Risco a paz regional

Rodrigo Craveiro

13/09/2019

 

 

Venezuela » Invocação de tratado sobre assistência militar mútua, por parte dos Estados Unidos, e manobras bélicas próximo ao território da Colômbia elevam a tensão com Caracas. Washington adverte que Nicolás Maduro é uma ameaça à segurança dos vizinhos

Na Venezuela, um presidente ávido em exibir os músculos com manobras militares na fronteira. No território colombiano, um líder indisposto ao diálogo com o vizinho, respaldado pela aliança militar com os Estados Unidos para responder a eventuais agressões. A tensão no extremo norte da América do Sul se intensificou com a divulgação de fotos do líder opositor venezuelano Juan Guaidó com chefes do grupo narcoparamilitar colombiano Los Rastrojos  e com a decisão de Washington de invocar o Tratado Interamericano de Assistência Recíproca (TIAR), documento que prevê assistência militar mútua em caso de ataque lançado do exterior contra uma das partes do acordo. “Recentes movimentos belicosos de mobilização na fronteira com a Colômbia por parte de militares venezuelanos, assim como a presença de grupos ilegais armados e organizações terroristas no território venezuelano, demonstram que Nicolás Maduro não é apenas uma ameaça ao povo venezuelano; suas ações também ameaçam a paz e a segurança dos vizinhos da Venezuela”, declarou o secretário de Estado dos EUA, Mike Pompeo.

Especialistas venezuelanos consultados pelo Correio veem a conjunção de fatores na região — os testes militares e a ativação do TIAR  — como uma ameaça à paz, apesar de admitirem que tanto a Venezuela quanto a Colômbia compreendem os riscos de um confronto armado.
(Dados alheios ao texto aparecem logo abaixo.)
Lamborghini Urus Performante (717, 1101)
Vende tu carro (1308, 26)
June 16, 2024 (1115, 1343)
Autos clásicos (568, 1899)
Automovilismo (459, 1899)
Para José Vicente Carrasquero Aumaitre, cientista político da Universidad Simón Bolívar (em Caracas), não é possível descartar a possibilidade de uma escaramuça militar escalar para um conflito mais sério. “O regime de Maduro pode ver tal confrontação como uma chance de reagrupar forças em torno da figura do chefe de Estado. No entanto, ele não avalia os perigos de uma possível ação bélica, que poderia colocar o restante dos países sul-americanos sob o risco de mobilizar suas tropas.”
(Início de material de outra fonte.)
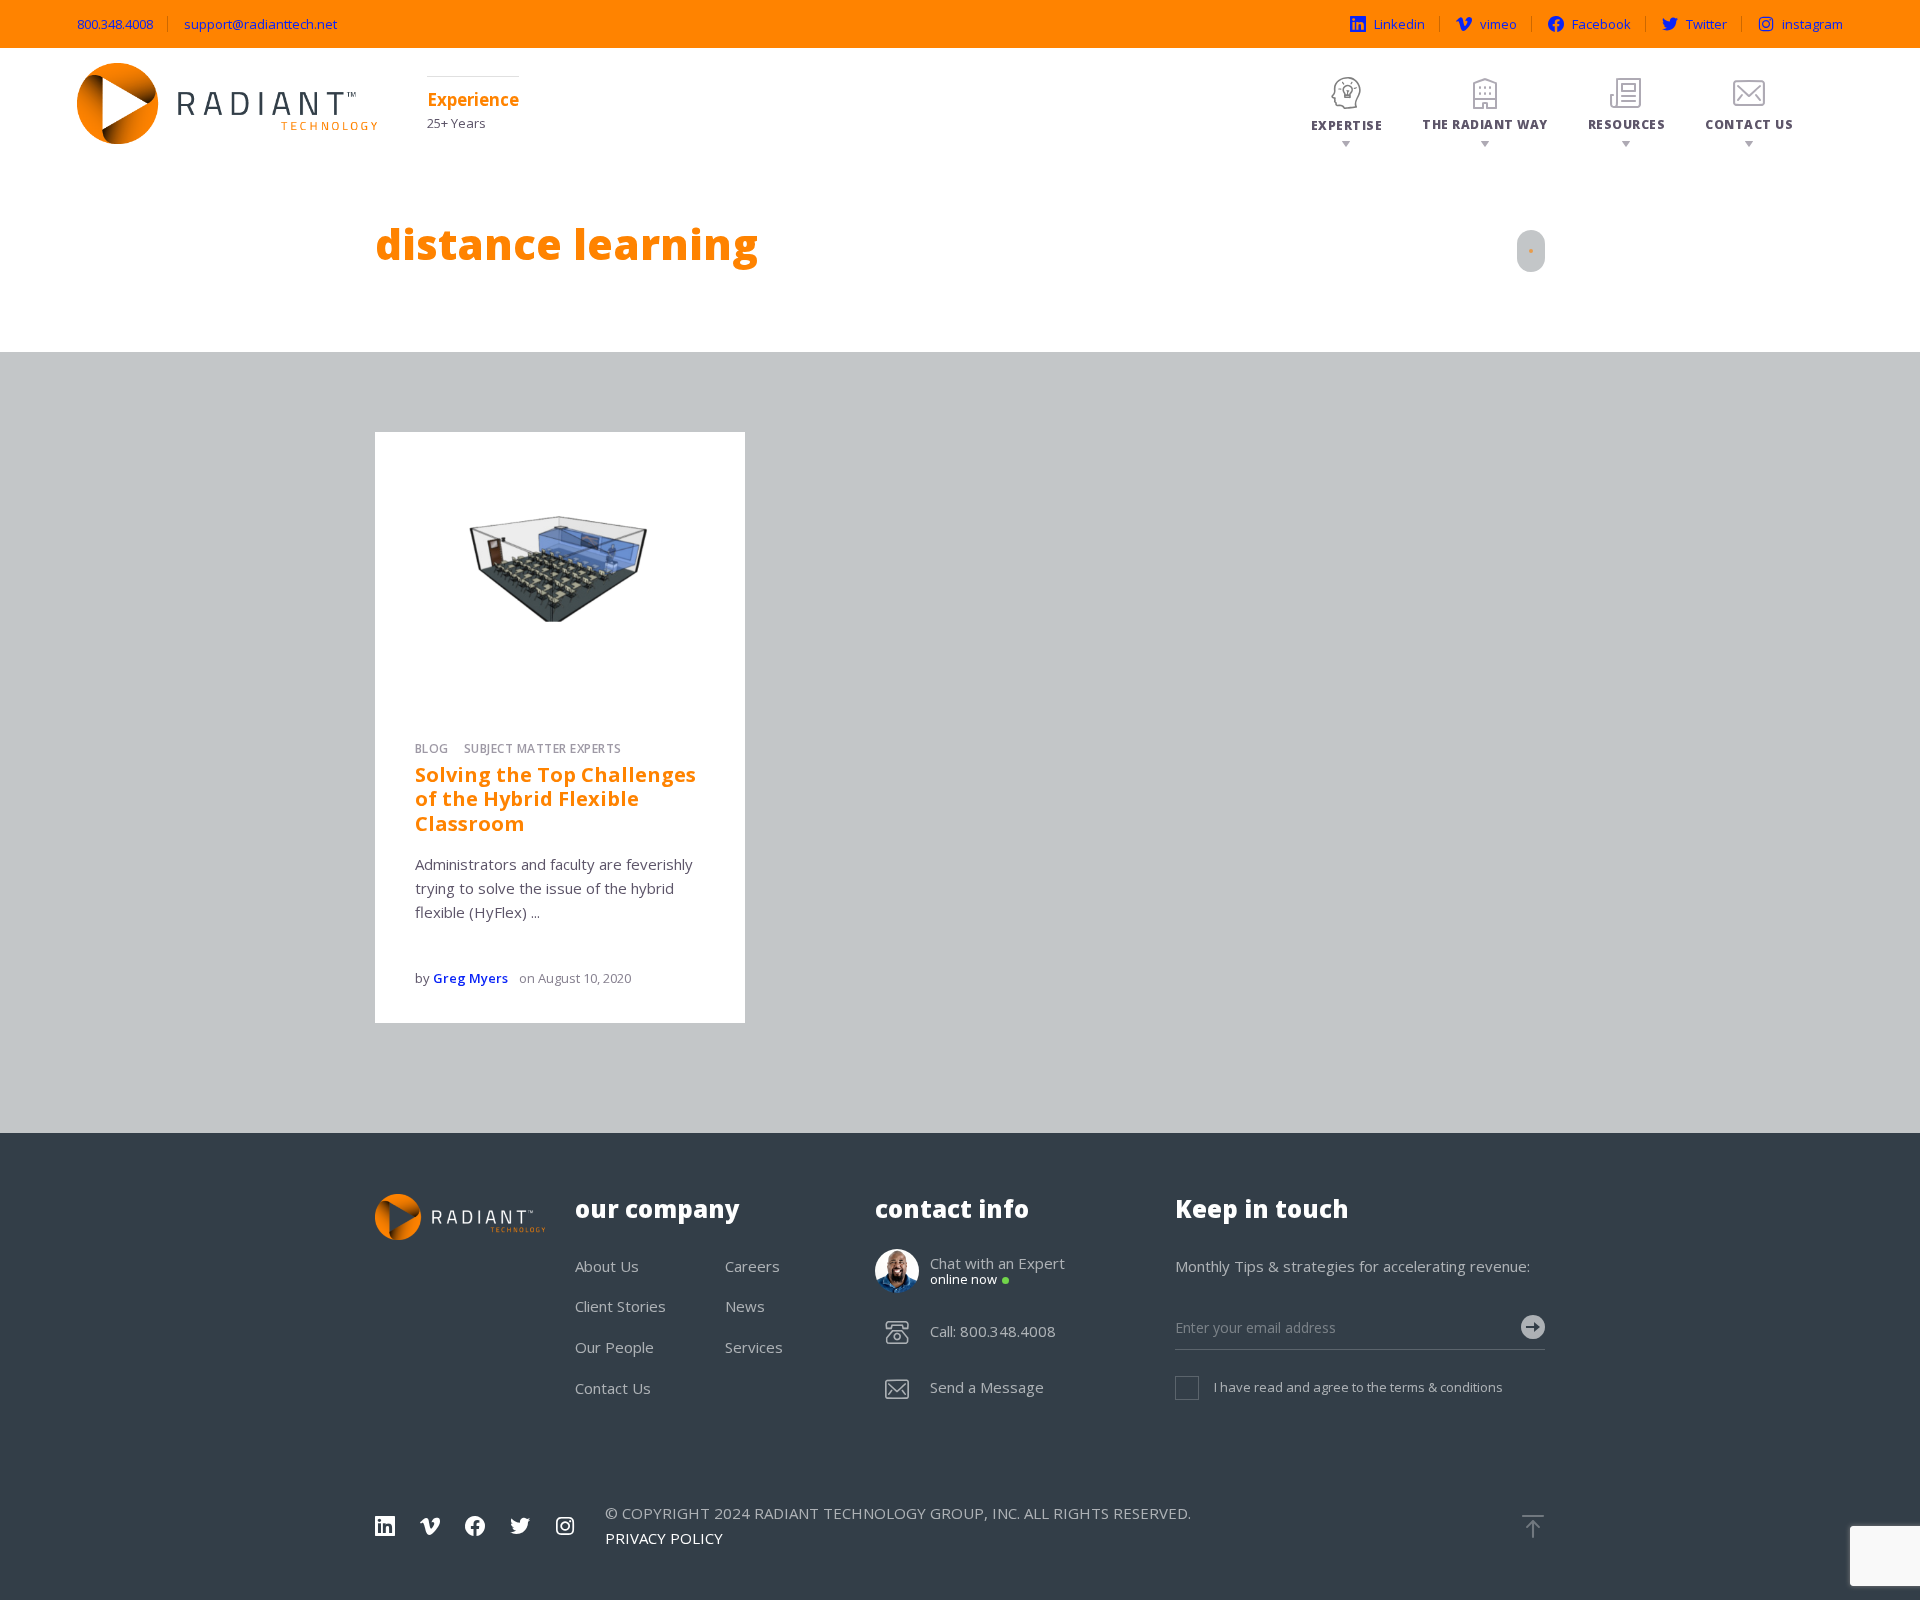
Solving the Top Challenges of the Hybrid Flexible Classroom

O diplomata Diego Enrique Arria Salicetti, ex-governador de Caracas e ex-presidente do Conselho de Segurança da ONU, explicou que a presença de “grupos narcoterroristas colombianos” na Venezuela, respaldados por Maduro, é o principal motivo da tensão entre os vizinhos. “Maduro acusou a Colômbia de planejar um atentado terrorista contra ele, de pretender matá-lo e de mobilizar mísseis na fronteira. Os testes militares venezuelanos são uma maneira de demonstrar que ele não teme uma reação armada. Mas Maduro se esquece de que a Colômbia é um sócio global da Organização do Tratado do Atlântico Norte (Otan) e poderia contar com a ajuda logística dos Estados Unidos”, disse.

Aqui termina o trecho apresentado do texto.